理事長は、第1項の規定による申請について、理事会(第51条に定める理事会をいう。以下同じ。)の決議により、その承認又は不承認を決定しなければならないとされています。(マンション標準管理規約第17条第3項より)

ここには書かれていませんが、玄関ドアの鍵が壊れてしまって交換する場合なども共有部分が含まれている場所なので、勝手に交換せず、一度理事長に話をした方が良いですね。

 

共用部分の維持管理はマンションの資産価値を保ちます

共用部分の維持管理

専有部分は、区分所有者であるマンション住民自らが維持管理を行います。それに対し、共用部分はマンション管理組合が維持管理を行っていくことになります。

共用部分の日常の管理、点検、清掃、修繕など、これらすべての管理を管理組合だけでやっていくのはなかなか難しいですよね。

実際に、業務の一部やすべてを管理会社や専門業者に委託する場合が多いという現状があります。

しかし、マンションの共用部分がしっかりと維持管理されていると、区分所有者であるマンション住民は、いつまでも快適に住み続けることができます。

それと同時に、マンション自体の資産価値も高く保つことができます。

できる限り共有部分の維持管理をしっかりと行っていきたいですね。

 

機械式駐車場も定期的なメンテナンスが大事

定期的なメンテナンス

ちなみに、マンション敷地内にある機械式駐車場も区分所有者の共用部分に属しており、マンション自体の資産です。

共用部分ということで、マンション管理組合が管理することになりますが、管理組合が自ら機械式駐車場のメンテナンス業務や修繕を行うことは現実的には困難です。

当然ですが、メンテナンス業者に依頼する形となります。

建物は年月が経てば経つほど劣化していきます。それはエレベーターや機械式駐車場など日常的に使う機械も同様です。

• [課題]
マンション共用部分の管理に関する本文で、管理組合だけで行うのは難しいとされている共用部分の業務をすべて挙げてください。 エントリはここでは一切使用しません。

• [データ一覧]
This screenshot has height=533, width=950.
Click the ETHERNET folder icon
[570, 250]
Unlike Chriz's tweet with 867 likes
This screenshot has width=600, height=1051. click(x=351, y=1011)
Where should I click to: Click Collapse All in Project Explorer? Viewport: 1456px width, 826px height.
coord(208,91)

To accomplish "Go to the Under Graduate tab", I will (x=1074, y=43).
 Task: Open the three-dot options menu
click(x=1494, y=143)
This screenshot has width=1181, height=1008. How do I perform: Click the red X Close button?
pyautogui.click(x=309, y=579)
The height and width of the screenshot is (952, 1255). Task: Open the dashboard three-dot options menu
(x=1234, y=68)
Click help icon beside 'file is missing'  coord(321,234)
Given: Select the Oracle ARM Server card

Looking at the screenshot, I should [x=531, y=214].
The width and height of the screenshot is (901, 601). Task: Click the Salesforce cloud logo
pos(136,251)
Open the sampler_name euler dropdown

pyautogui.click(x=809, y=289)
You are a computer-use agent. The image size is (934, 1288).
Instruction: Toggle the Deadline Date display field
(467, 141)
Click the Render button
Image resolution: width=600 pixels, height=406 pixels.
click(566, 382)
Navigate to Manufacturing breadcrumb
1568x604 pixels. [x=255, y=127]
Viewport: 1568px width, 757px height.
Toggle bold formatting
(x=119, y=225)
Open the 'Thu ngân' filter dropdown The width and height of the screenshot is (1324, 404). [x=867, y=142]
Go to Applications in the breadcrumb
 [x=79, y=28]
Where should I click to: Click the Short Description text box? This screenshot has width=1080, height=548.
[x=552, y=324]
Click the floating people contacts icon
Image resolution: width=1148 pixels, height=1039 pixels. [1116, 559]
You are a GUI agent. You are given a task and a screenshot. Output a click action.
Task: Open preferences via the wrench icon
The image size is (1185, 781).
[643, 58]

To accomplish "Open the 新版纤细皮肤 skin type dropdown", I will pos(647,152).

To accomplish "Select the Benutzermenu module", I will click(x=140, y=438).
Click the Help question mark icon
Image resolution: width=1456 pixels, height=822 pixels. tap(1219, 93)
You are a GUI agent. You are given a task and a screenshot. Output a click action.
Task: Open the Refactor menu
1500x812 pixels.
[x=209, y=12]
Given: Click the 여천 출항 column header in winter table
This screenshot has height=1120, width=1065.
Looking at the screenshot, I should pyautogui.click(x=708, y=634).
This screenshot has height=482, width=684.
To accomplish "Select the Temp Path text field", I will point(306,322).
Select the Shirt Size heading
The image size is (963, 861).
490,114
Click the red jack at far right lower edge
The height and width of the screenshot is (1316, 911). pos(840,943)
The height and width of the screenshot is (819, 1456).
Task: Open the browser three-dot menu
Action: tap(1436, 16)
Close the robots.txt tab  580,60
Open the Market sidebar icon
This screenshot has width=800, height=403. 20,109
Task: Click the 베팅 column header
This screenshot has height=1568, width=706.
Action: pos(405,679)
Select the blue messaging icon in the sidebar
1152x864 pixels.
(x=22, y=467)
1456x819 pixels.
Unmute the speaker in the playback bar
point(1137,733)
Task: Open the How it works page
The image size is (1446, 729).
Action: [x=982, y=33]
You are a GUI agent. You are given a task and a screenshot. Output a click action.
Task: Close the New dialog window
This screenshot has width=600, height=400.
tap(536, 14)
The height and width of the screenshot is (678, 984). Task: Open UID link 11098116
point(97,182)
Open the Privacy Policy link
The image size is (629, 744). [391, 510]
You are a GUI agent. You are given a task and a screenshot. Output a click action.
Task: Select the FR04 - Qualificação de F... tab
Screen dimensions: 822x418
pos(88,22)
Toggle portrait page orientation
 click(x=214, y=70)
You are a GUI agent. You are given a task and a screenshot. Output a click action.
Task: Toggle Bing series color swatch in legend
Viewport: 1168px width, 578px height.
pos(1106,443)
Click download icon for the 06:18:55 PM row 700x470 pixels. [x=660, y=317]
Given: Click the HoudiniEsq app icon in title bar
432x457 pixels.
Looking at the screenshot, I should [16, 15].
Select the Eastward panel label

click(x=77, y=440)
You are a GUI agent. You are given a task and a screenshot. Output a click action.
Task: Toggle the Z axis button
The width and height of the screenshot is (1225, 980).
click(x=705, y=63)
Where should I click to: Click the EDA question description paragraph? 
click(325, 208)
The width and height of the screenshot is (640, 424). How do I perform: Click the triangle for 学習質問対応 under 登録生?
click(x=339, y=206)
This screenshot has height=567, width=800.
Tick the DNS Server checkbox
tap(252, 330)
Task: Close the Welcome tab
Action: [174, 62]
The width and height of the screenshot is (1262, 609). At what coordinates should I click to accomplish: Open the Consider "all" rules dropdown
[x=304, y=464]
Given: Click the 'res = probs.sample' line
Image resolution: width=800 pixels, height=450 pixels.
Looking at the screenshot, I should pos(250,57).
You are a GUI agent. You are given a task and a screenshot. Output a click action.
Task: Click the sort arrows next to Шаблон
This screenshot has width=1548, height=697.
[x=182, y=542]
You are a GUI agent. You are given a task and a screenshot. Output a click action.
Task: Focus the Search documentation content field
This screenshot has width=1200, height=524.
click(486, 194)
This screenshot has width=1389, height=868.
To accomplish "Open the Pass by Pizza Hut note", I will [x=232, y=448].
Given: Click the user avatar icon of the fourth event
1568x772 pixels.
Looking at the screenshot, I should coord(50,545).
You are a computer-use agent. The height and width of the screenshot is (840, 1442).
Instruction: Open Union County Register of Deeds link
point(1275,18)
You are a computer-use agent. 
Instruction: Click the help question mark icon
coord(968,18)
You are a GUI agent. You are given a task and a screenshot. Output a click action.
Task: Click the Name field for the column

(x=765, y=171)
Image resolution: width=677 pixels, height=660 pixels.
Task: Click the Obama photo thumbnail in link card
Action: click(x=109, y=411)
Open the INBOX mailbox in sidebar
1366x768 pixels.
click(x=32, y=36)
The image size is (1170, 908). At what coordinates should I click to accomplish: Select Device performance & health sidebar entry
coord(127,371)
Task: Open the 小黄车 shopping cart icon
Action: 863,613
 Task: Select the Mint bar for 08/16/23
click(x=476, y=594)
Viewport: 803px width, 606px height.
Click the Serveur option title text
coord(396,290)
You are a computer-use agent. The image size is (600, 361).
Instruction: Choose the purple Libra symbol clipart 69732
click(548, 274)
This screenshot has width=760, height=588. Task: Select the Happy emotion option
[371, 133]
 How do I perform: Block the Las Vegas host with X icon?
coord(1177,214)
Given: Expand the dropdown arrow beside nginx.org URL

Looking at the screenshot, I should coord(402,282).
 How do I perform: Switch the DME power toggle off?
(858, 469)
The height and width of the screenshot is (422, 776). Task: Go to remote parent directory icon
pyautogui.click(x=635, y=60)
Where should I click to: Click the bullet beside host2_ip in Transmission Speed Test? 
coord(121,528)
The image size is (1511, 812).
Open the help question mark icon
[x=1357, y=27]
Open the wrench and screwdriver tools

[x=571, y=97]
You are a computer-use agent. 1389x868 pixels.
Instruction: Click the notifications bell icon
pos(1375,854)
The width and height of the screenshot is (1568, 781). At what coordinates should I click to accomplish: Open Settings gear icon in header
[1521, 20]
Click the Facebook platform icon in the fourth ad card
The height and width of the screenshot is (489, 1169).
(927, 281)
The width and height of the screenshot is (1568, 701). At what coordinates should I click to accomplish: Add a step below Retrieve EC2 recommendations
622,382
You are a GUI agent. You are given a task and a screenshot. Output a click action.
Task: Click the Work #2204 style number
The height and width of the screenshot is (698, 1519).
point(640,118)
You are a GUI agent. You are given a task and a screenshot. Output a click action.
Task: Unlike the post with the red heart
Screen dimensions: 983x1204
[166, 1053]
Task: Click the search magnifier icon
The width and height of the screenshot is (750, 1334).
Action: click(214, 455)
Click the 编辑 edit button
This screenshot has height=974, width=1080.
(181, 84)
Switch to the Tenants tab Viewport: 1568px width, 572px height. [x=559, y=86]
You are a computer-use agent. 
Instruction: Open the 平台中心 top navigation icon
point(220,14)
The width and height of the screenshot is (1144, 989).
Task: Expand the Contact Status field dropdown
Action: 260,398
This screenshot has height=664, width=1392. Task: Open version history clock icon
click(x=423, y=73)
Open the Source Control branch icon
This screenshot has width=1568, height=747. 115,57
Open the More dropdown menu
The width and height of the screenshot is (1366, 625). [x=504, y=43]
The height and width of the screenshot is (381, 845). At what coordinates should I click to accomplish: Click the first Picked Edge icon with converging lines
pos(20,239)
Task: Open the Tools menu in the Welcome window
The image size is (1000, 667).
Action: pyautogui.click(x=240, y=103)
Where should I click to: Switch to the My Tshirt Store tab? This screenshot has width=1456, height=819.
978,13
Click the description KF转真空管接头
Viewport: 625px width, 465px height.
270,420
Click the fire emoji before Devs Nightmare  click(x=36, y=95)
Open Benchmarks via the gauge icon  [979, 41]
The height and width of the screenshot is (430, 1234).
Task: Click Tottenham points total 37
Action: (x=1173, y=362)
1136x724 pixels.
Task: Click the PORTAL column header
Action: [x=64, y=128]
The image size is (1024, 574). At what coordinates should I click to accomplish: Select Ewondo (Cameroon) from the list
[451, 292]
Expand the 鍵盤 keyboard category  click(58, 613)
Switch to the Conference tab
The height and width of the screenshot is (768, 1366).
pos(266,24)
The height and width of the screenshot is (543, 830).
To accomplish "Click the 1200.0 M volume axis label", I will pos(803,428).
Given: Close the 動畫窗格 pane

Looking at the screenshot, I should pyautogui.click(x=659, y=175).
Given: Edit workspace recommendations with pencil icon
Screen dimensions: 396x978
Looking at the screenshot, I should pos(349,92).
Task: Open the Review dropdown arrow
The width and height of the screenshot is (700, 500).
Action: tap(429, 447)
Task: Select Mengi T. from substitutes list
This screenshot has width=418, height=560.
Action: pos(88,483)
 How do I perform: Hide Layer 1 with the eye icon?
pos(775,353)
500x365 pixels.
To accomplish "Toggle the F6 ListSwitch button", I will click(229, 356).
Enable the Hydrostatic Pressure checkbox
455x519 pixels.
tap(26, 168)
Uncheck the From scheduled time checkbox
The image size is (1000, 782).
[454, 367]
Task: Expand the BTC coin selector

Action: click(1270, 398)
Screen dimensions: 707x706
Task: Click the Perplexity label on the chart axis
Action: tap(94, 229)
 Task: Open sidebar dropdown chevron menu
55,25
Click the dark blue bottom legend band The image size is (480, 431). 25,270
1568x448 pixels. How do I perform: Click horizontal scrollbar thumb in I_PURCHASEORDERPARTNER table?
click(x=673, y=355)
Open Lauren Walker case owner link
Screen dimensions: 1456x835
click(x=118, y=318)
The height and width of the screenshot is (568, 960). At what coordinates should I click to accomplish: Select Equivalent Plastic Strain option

• [最終結果]
- 日常の管理
- 点検
- 清掃
- 修繕